As soon as the House met in the morning BJP leader Yashwant Sinha, CPM leader Brinda Karat and JD-U leader Digvijay Singh raised the issue and wanted the Question Hour to be suspended to take up the issue.
Chairman Bhairon Singh Shekhawat, after initially asking the members to let the Question Hour be held, sensed the mood of the House and allowed the leaders to speak on the subject.
Yashwant Sinha said that certain "dangerous" developments were taking place and the government of India led by the Congress Party seemed to be buckling under US pressure to accept the terms prescribed in the Hyde Act. This flies in the face of the assurance given by Prime Minister to the Parliament, he added.
"We must send a strong message to US Senators that such pressures will not be tolerated," he added.
Brinda Karat said that a very strong protest must be registered on the "temerity of some US senators" to insult the Indian Prime Minister by writing a letter which was an "open threat" to the sovereignty of the nation.
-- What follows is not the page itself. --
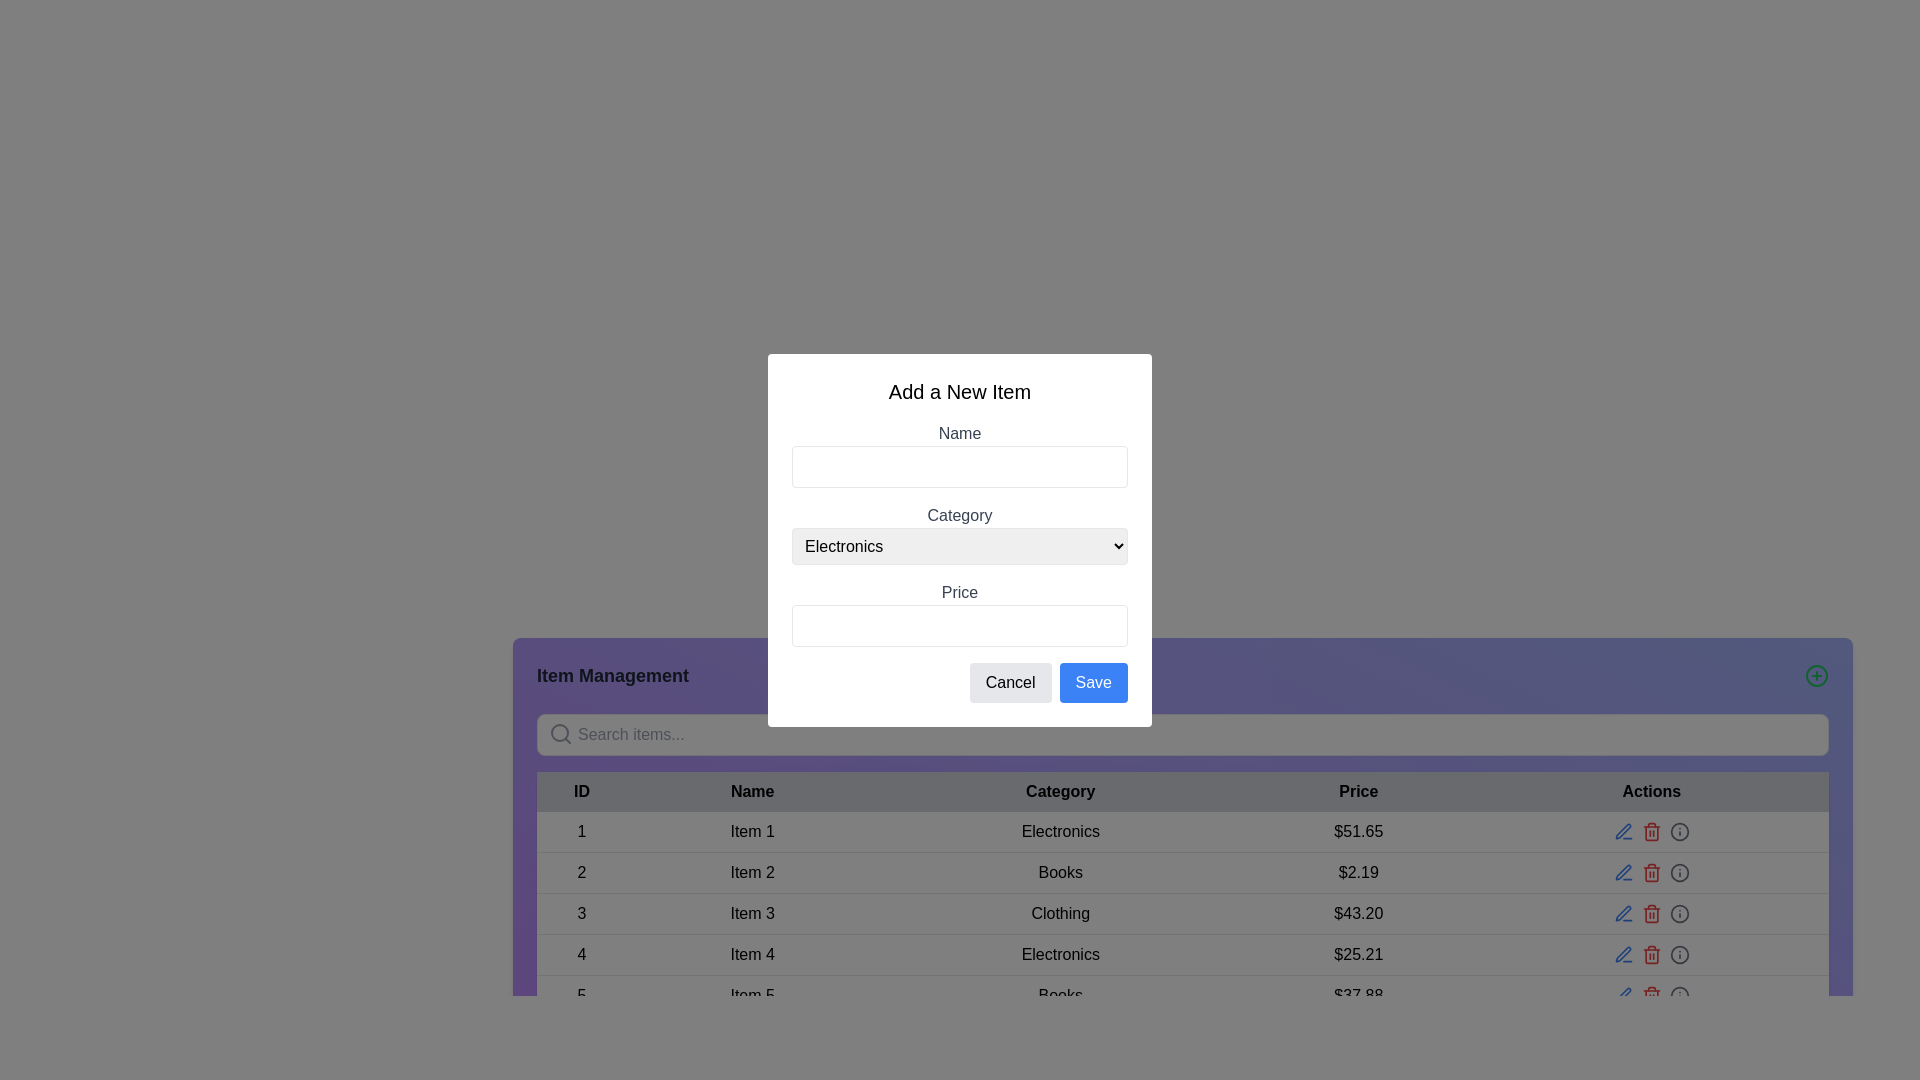  What do you see at coordinates (1651, 995) in the screenshot?
I see `the red trash can icon in the last row of the table under the 'Actions' column` at bounding box center [1651, 995].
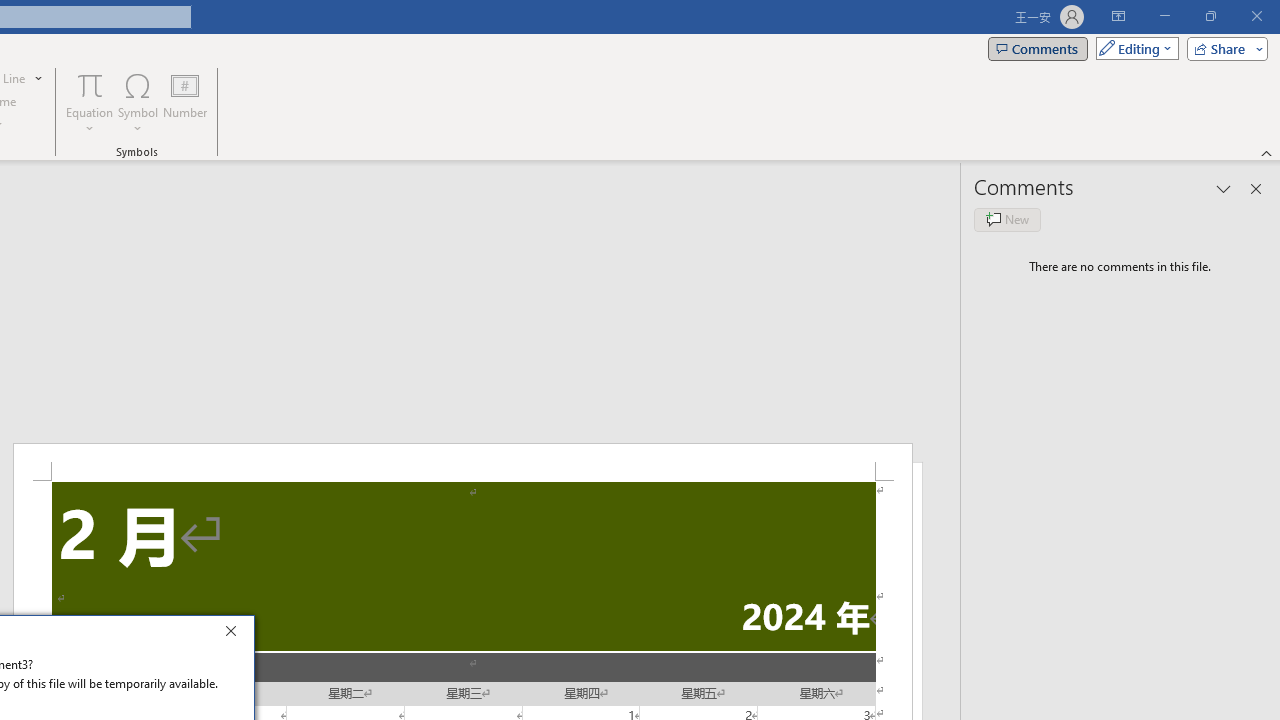  Describe the element at coordinates (1007, 219) in the screenshot. I see `'New comment'` at that location.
She called for condemnation of the letter by the House.
"The US Ambassador must be immediately called and told that this country is not for sale," she said.
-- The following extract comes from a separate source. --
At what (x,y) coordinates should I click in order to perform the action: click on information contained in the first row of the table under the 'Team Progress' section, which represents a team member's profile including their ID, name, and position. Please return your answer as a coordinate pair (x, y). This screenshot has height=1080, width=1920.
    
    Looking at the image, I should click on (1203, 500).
Digvijay Singh said that Iran was a friend and will remain a friend of India and 100 crore Indians will not bow to US pressure. "Under their pressure we will not snap out relations with Iran," he added.
The Opposition leaders also alleged that the government was keeping in dark the ongoing negotiations with the US even though the Parliament was in session. "When the signing of the agreement takes place, the Parliament will not be in session," Karat pointed out.
The Opposition leaders wanted Prime Minister Manmohan Singh to come to the House and make a statement.
Dasmunshi said the UPA government didnot believe in hiding anything from the Parliament and believed in transparent transactions and had been coming from time to time to the House to make statements on negotiations taking place with the US.
He said the UPA philosophy and legacy from the time of Mahatma Gandhi and Jawaharlal Nehru was never to compromise on national sovereignty.
There was big difference in the philosophy of UPA and NDA. His remarks in Hindi that it was the BJP which had been buckling under US pressure led to an uproar and BJP members rushed to the well in protest but the chairman expunged the remarks.
Following his assurance that the Prime Minister will be informed of the sentiments of the House and will make a statement in the House, the Question Hour was taken up.